-- WORK TO COMPLETE --
Copy each of the records exactly.

[Data extracted from a collection]
━━━━━━━━━━
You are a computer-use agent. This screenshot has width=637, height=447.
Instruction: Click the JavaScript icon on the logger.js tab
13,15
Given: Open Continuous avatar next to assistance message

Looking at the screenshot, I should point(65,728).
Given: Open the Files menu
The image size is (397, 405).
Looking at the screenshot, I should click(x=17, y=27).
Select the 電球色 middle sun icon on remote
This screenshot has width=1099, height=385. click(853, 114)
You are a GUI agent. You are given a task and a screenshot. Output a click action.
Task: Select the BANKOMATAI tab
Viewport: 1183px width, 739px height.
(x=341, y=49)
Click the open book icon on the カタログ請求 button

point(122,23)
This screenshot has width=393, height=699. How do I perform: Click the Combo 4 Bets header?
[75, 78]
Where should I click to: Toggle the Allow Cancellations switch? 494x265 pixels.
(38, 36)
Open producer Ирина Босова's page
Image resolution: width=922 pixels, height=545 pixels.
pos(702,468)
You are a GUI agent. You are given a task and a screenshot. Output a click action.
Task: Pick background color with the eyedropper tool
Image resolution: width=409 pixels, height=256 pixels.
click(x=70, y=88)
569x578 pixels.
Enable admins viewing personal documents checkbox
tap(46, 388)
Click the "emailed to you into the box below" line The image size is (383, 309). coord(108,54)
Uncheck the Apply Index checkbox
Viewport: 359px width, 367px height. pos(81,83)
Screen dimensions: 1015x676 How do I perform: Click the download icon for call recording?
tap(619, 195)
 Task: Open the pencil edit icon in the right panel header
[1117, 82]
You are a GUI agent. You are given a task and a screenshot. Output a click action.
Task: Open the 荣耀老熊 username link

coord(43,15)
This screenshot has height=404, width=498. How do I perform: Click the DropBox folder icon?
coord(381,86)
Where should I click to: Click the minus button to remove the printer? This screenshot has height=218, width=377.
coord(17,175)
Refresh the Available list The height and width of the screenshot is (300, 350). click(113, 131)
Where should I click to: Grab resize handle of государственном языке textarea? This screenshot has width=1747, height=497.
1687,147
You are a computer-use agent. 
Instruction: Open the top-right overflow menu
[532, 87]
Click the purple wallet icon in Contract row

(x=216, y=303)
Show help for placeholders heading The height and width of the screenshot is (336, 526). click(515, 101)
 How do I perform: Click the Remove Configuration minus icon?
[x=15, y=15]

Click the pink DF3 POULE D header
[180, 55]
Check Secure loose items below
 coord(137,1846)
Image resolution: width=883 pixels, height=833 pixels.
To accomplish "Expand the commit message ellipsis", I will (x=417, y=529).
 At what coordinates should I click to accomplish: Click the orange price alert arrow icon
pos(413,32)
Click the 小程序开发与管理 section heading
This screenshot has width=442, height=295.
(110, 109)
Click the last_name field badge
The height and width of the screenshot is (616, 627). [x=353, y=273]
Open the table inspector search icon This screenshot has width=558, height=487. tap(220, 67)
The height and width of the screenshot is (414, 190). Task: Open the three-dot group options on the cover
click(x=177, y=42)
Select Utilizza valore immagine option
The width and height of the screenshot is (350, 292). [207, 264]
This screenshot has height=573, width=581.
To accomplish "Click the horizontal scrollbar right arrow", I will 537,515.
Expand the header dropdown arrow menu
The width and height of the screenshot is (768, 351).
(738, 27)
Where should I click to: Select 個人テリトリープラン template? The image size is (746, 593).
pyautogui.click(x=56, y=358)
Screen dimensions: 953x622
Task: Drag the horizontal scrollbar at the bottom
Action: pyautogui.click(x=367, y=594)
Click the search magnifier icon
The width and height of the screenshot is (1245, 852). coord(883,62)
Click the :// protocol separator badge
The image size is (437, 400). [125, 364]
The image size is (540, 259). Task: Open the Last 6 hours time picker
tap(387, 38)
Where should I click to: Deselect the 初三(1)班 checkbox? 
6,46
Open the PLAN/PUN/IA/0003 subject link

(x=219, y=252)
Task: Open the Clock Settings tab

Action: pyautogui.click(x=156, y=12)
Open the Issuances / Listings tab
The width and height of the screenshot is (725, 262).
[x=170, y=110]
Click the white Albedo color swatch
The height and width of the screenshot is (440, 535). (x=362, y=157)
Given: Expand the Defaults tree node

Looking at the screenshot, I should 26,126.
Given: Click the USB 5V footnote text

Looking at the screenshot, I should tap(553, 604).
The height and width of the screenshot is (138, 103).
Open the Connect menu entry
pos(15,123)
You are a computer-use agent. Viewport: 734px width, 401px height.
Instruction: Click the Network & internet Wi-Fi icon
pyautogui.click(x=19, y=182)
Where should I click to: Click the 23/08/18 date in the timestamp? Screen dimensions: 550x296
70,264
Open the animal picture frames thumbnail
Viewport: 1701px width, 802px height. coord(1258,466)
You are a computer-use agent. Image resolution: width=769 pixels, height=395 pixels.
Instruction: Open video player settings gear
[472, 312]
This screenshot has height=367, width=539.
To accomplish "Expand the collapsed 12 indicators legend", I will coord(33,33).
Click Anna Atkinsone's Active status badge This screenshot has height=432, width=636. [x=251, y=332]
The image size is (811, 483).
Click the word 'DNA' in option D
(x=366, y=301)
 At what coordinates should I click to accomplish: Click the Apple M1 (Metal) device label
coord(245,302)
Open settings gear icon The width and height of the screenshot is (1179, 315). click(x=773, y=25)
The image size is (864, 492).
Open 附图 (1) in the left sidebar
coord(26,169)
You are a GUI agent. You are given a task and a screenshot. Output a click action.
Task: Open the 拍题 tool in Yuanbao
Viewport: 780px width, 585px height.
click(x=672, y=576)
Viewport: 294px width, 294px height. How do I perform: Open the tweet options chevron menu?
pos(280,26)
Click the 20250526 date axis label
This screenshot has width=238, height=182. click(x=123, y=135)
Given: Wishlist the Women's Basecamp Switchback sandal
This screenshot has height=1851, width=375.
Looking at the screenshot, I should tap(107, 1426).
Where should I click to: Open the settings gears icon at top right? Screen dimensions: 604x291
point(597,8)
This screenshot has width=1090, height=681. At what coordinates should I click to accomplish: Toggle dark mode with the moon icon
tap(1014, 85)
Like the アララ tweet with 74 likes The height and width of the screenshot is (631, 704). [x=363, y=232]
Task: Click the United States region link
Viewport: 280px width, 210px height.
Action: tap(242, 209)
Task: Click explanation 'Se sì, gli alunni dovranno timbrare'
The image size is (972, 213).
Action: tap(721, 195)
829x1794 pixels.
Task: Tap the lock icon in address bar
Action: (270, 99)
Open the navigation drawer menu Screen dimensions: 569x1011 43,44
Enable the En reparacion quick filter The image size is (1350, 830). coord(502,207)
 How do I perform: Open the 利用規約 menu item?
━━━━━━━━━━
-- EXERCISE OUTPUT --
You are a computer-use agent. This screenshot has width=637, height=447.
Instruction: Click the JavaScript icon on the logger.js tab
13,15
Given: Open Continuous avatar next to assistance message

Looking at the screenshot, I should point(65,728).
Given: Open the Files menu
The image size is (397, 405).
Looking at the screenshot, I should click(x=17, y=27).
Select the 電球色 middle sun icon on remote
This screenshot has width=1099, height=385. click(853, 114)
You are a GUI agent. You are given a task and a screenshot. Output a click action.
Task: Select the BANKOMATAI tab
Viewport: 1183px width, 739px height.
(x=341, y=49)
Click the open book icon on the カタログ請求 button

point(122,23)
This screenshot has width=393, height=699. How do I perform: Click the Combo 4 Bets header?
[75, 78]
Where should I click to: Toggle the Allow Cancellations switch? 494x265 pixels.
(38, 36)
Open producer Ирина Босова's page
Image resolution: width=922 pixels, height=545 pixels.
pos(702,468)
You are a GUI agent. You are given a task and a screenshot. Output a click action.
Task: Pick background color with the eyedropper tool
Image resolution: width=409 pixels, height=256 pixels.
click(x=70, y=88)
569x578 pixels.
Enable admins viewing personal documents checkbox
tap(46, 388)
Click the "emailed to you into the box below" line The image size is (383, 309). coord(108,54)
Uncheck the Apply Index checkbox
Viewport: 359px width, 367px height. pos(81,83)
Screen dimensions: 1015x676 How do I perform: Click the download icon for call recording?
tap(619, 195)
 Task: Open the pencil edit icon in the right panel header
[1117, 82]
You are a GUI agent. You are given a task and a screenshot. Output a click action.
Task: Open the 荣耀老熊 username link

coord(43,15)
This screenshot has height=404, width=498. How do I perform: Click the DropBox folder icon?
coord(381,86)
Where should I click to: Click the minus button to remove the printer? This screenshot has height=218, width=377.
coord(17,175)
Refresh the Available list The height and width of the screenshot is (300, 350). click(113, 131)
Where should I click to: Grab resize handle of государственном языке textarea? This screenshot has width=1747, height=497.
1687,147
You are a computer-use agent. 
Instruction: Open the top-right overflow menu
[532, 87]
Click the purple wallet icon in Contract row

(x=216, y=303)
Show help for placeholders heading The height and width of the screenshot is (336, 526). click(515, 101)
 How do I perform: Click the Remove Configuration minus icon?
[x=15, y=15]

Click the pink DF3 POULE D header
[180, 55]
Check Secure loose items below
 coord(137,1846)
Image resolution: width=883 pixels, height=833 pixels.
To accomplish "Expand the commit message ellipsis", I will (x=417, y=529).
 At what coordinates should I click to accomplish: Click the orange price alert arrow icon
pos(413,32)
Click the 小程序开发与管理 section heading
This screenshot has width=442, height=295.
(110, 109)
Click the last_name field badge
The height and width of the screenshot is (616, 627). [x=353, y=273]
Open the table inspector search icon This screenshot has width=558, height=487. tap(220, 67)
The height and width of the screenshot is (414, 190). Task: Open the three-dot group options on the cover
click(x=177, y=42)
Select Utilizza valore immagine option
The width and height of the screenshot is (350, 292). [207, 264]
This screenshot has height=573, width=581.
To accomplish "Click the horizontal scrollbar right arrow", I will 537,515.
Expand the header dropdown arrow menu
The width and height of the screenshot is (768, 351).
(738, 27)
Where should I click to: Select 個人テリトリープラン template? The image size is (746, 593).
pyautogui.click(x=56, y=358)
Screen dimensions: 953x622
Task: Drag the horizontal scrollbar at the bottom
Action: pyautogui.click(x=367, y=594)
Click the search magnifier icon
The width and height of the screenshot is (1245, 852). coord(883,62)
Click the :// protocol separator badge
The image size is (437, 400). [125, 364]
The image size is (540, 259). Task: Open the Last 6 hours time picker
tap(387, 38)
Where should I click to: Deselect the 初三(1)班 checkbox? 
6,46
Open the PLAN/PUN/IA/0003 subject link

(x=219, y=252)
Task: Open the Clock Settings tab

Action: pyautogui.click(x=156, y=12)
Open the Issuances / Listings tab
The width and height of the screenshot is (725, 262).
[x=170, y=110]
Click the white Albedo color swatch
The height and width of the screenshot is (440, 535). (x=362, y=157)
Given: Expand the Defaults tree node

Looking at the screenshot, I should 26,126.
Given: Click the USB 5V footnote text

Looking at the screenshot, I should tap(553, 604).
The height and width of the screenshot is (138, 103).
Open the Connect menu entry
pos(15,123)
You are a computer-use agent. Viewport: 734px width, 401px height.
Instruction: Click the Network & internet Wi-Fi icon
pyautogui.click(x=19, y=182)
Where should I click to: Click the 23/08/18 date in the timestamp? Screen dimensions: 550x296
70,264
Open the animal picture frames thumbnail
Viewport: 1701px width, 802px height. coord(1258,466)
You are a computer-use agent. Image resolution: width=769 pixels, height=395 pixels.
Instruction: Open video player settings gear
[472, 312]
This screenshot has height=367, width=539.
To accomplish "Expand the collapsed 12 indicators legend", I will coord(33,33).
Click Anna Atkinsone's Active status badge This screenshot has height=432, width=636. [x=251, y=332]
The image size is (811, 483).
Click the word 'DNA' in option D
(x=366, y=301)
 At what coordinates should I click to accomplish: Click the Apple M1 (Metal) device label
coord(245,302)
Open settings gear icon The width and height of the screenshot is (1179, 315). click(x=773, y=25)
The image size is (864, 492).
Open 附图 (1) in the left sidebar
coord(26,169)
You are a GUI agent. You are given a task and a screenshot. Output a click action.
Task: Open the 拍题 tool in Yuanbao
Viewport: 780px width, 585px height.
click(x=672, y=576)
Viewport: 294px width, 294px height. How do I perform: Open the tweet options chevron menu?
pos(280,26)
Click the 20250526 date axis label
This screenshot has width=238, height=182. click(x=123, y=135)
Given: Wishlist the Women's Basecamp Switchback sandal
This screenshot has height=1851, width=375.
Looking at the screenshot, I should tap(107, 1426).
Where should I click to: Open the settings gears icon at top right? Screen dimensions: 604x291
point(597,8)
This screenshot has width=1090, height=681. At what coordinates should I click to accomplish: Toggle dark mode with the moon icon
tap(1014, 85)
Like the アララ tweet with 74 likes The height and width of the screenshot is (631, 704). [x=363, y=232]
Task: Click the United States region link
Viewport: 280px width, 210px height.
Action: tap(242, 209)
Task: Click explanation 'Se sì, gli alunni dovranno timbrare'
The image size is (972, 213).
Action: tap(721, 195)
829x1794 pixels.
Task: Tap the lock icon in address bar
Action: (270, 99)
Open the navigation drawer menu Screen dimensions: 569x1011 43,44
Enable the En reparacion quick filter The image size is (1350, 830). coord(502,207)
 How do I perform: Open the 利用規約 menu item?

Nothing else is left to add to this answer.